- **What the task requires**
In the article below on The Jungle Bunch film, on what date was the film released in France?

- **Article**
────

- French theatrical release poster
- Directed by: David Alaux
- Written by: David Alaux; Éric Tosti; Jean-François Tosti;
- Produced by: Jean-François Tosti Bernard Birebent François Cadene
- Starring: Philippe Bozo; Laurent Morteau; Pascal Casanova; Céline Monsarrat;
- Edited by: Jean-Christian Tassy
- Music by: Olivier Cussac
- Production companies: TAT Productions [fr]; Master Films; France 3 Cinéma;
- Distributed by: SND Films
- Release dates: 13 June 2017 (Annecy International Animation Film Festival); 26 July 2017 (France);
- Running time: 90 minutes
- Country: France
- Languages: French English
- Budget: $45 million

= The Jungle Bunch (film) =

The Jungle Bunch is a 2017 French animated adventure comedy film directed by David Alaux. Based on the animated series The Jungle Bunch, the film was released in France on 26 July 2017 and was poorly received by critics but was a box office success overall, with over a million admissions.

────

- **Extracted information**

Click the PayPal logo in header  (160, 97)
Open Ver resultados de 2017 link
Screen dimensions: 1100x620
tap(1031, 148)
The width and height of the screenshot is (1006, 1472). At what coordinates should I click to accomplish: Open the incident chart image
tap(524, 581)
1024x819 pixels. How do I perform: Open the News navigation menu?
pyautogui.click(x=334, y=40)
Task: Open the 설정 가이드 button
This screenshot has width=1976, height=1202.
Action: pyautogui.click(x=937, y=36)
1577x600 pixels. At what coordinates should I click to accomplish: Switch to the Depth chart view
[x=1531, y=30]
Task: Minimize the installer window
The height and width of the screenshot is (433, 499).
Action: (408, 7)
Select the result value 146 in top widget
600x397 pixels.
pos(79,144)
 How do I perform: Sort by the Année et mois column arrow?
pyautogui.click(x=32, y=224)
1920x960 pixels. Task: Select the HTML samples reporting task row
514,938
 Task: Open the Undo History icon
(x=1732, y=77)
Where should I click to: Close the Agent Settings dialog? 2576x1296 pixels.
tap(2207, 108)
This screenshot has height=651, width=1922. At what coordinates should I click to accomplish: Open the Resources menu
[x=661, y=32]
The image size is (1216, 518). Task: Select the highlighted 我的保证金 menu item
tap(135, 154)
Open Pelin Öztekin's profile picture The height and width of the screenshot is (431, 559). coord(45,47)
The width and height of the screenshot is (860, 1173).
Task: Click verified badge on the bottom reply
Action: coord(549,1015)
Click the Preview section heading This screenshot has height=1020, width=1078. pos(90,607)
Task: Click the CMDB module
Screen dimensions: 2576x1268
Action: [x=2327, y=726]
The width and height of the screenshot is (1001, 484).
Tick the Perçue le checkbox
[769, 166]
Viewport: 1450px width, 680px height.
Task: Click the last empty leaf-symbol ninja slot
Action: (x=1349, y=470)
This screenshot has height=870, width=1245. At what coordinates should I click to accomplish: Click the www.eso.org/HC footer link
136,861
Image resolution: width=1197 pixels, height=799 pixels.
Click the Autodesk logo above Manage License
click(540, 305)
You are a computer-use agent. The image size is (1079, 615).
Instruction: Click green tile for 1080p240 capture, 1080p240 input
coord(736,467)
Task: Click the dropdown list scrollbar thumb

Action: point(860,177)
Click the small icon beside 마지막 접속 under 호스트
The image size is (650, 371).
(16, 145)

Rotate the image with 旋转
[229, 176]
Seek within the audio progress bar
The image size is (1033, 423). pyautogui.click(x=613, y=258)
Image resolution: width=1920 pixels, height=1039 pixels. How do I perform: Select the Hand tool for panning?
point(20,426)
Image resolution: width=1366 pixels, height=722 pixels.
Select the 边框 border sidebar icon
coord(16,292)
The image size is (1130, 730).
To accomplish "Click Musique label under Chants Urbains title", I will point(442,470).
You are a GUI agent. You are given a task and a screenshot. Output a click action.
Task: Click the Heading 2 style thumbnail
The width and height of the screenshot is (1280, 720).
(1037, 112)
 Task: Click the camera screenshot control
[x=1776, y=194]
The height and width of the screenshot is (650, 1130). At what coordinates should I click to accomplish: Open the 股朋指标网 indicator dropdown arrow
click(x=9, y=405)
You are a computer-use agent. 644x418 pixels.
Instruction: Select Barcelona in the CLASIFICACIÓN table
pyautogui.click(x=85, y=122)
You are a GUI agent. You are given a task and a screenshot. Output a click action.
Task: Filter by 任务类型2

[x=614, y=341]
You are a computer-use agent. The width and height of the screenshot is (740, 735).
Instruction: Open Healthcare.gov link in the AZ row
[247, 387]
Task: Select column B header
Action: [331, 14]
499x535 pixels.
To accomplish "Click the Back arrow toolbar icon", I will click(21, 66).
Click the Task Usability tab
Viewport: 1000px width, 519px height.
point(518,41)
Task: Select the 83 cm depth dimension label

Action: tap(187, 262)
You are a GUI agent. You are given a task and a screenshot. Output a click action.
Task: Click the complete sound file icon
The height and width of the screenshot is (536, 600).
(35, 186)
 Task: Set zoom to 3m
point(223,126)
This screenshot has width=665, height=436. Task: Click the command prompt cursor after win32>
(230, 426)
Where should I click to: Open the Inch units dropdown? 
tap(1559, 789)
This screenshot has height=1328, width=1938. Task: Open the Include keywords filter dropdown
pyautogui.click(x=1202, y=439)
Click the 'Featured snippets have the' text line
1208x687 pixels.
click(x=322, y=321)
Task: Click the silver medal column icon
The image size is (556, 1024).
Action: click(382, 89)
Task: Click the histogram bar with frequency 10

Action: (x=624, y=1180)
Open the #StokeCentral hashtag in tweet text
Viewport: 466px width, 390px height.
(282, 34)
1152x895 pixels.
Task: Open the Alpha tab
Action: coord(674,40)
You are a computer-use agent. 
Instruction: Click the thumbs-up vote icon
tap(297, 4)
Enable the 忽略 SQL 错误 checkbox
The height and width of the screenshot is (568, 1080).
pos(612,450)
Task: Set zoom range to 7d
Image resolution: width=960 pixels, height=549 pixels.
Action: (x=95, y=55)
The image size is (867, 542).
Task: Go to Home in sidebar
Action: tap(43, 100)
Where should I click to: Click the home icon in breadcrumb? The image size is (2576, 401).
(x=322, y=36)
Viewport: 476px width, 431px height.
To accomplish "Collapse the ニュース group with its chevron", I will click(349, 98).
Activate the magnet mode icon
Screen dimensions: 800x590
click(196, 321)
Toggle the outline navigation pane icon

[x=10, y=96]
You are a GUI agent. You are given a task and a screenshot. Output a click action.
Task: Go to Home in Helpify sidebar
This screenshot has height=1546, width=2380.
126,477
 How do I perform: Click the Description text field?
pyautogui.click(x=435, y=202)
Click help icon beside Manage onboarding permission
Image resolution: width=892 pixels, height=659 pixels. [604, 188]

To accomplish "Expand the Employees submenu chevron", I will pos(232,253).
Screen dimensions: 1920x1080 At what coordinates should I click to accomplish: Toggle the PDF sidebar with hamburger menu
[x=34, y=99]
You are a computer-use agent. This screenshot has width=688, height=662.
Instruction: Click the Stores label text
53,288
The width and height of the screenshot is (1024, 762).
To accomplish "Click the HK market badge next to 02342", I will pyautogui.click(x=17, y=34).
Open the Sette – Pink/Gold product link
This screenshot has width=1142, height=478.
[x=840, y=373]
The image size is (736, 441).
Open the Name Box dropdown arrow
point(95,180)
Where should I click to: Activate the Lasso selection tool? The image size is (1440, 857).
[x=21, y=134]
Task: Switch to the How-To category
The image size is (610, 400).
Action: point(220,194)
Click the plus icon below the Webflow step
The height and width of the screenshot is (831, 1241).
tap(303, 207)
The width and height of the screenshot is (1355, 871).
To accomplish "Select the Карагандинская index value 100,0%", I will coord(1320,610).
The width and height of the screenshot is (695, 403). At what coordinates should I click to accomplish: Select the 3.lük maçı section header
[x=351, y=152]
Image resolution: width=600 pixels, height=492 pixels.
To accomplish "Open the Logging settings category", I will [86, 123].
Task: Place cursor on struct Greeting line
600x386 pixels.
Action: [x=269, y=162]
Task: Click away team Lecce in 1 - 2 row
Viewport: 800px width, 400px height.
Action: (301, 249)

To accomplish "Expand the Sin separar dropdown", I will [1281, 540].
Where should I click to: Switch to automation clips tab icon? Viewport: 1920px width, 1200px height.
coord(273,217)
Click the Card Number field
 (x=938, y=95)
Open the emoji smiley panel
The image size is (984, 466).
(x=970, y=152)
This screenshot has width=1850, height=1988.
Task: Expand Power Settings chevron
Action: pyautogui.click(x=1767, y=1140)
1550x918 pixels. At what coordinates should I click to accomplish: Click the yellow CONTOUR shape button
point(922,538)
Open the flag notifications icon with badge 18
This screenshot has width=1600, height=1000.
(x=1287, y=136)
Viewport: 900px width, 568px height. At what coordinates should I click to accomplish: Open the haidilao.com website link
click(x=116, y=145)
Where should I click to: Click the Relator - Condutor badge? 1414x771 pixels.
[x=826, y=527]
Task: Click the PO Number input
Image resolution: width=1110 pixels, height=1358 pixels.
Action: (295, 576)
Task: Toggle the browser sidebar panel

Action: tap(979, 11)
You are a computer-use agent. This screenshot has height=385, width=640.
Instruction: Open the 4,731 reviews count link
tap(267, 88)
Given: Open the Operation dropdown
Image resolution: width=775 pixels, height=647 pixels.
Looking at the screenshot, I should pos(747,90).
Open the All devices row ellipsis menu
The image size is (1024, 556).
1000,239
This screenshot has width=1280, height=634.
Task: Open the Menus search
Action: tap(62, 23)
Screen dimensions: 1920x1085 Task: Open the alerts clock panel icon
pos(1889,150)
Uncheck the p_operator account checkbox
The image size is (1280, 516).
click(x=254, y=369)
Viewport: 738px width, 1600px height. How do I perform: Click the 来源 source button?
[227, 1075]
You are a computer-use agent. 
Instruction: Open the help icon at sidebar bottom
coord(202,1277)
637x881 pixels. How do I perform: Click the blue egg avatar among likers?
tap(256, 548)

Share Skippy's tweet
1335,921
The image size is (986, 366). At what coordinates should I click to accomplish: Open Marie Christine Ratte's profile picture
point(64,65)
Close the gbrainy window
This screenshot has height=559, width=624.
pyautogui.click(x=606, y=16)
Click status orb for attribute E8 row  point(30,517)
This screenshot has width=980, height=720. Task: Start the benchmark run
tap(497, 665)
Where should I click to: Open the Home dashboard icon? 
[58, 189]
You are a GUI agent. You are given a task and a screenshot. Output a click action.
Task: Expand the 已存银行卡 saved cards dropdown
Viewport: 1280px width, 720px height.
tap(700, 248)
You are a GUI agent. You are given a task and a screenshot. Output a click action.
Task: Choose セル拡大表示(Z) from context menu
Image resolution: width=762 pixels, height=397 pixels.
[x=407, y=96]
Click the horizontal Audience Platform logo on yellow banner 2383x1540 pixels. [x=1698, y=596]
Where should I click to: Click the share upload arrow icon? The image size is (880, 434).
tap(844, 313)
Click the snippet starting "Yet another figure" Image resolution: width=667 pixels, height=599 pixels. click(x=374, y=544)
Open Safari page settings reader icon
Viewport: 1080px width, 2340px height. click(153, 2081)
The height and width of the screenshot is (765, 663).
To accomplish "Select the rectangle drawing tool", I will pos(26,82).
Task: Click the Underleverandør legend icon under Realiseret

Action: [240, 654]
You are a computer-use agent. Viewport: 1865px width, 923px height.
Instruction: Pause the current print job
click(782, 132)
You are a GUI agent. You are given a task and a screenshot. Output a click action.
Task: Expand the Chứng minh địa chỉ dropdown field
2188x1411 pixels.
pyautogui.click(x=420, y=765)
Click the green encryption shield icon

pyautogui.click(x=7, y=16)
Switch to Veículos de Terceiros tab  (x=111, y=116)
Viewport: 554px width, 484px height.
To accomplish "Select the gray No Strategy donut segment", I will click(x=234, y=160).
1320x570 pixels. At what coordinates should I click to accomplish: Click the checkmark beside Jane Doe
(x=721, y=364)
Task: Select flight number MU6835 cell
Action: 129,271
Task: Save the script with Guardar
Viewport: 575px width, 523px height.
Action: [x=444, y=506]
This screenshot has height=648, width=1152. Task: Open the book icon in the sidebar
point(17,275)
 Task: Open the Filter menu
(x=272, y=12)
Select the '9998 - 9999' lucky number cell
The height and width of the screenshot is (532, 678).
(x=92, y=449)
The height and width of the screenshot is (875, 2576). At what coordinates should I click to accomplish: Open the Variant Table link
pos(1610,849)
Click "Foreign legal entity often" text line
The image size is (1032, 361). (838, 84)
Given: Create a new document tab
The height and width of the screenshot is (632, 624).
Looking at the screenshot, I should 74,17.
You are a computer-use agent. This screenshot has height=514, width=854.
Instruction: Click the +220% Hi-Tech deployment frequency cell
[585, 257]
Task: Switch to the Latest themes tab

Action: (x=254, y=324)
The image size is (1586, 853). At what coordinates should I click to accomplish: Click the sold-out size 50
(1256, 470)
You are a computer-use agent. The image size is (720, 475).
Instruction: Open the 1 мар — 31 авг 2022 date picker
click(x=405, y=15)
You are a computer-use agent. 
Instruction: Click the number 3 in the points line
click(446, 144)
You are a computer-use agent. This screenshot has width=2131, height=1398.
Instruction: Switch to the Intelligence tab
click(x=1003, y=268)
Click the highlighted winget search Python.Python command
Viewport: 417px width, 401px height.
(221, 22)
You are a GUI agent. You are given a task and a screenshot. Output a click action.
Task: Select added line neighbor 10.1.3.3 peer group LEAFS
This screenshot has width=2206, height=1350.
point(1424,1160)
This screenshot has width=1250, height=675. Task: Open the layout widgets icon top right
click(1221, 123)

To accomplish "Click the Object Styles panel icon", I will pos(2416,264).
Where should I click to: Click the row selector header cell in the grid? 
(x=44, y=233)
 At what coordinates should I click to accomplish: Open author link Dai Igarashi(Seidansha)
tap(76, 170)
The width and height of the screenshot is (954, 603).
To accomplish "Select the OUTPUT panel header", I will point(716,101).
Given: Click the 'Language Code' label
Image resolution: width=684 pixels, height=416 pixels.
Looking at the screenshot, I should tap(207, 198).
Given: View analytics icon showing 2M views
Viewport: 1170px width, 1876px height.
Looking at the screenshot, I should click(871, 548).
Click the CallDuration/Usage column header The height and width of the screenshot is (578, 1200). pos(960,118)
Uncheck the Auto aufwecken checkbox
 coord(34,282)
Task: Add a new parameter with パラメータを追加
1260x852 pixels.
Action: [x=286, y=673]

────

- **Written response**
26 July 2017